You are entitled to your opinion.
What concerns me, however, is your statement that your opinion is based on “overwhelming evidence”. I believe this is misleading, irresponsible and ignorant. Your lack of genuine insight into the issue of sexual child abuse makes a mockery of survivors and all they have endured.
The “overwhelming evidence” you mention includes some of the following points (*), which I would like to respond to in an attempt to help educate you about this issue:
“One of the boys, now dead, denied he’d been abused”
To provide context for readers, when the mother of the now deceased victim asked him, more than once, if he had been sexually assaulted – he denied it.

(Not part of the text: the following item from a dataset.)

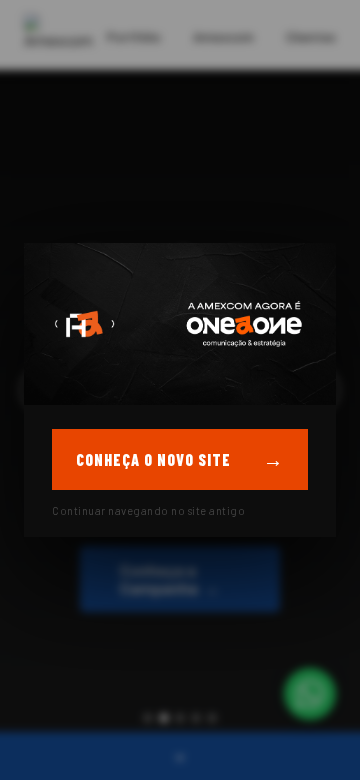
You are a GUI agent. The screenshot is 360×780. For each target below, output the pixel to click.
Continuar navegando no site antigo (148, 510)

Among survivors of clergy (and non-clergy) childhood sexual abuse, it is common for them to deny the abuse occurred. As vulnerable children, they are incredibly embarrassed, confused, and ashamed. They do not understand what has happened to them, and their shame is magnified by the revered status of their abuser. According to the rigorous Report for the Royal Commission into The Impact of Delayed Reporting on the Prosecution and Outcomes of Child Sexual Abuse Cases….“children have also been found to be less likely to disclose and more likely to delay if the perpetrator is a parent or parent figure, or a person in a position of trust and authority”.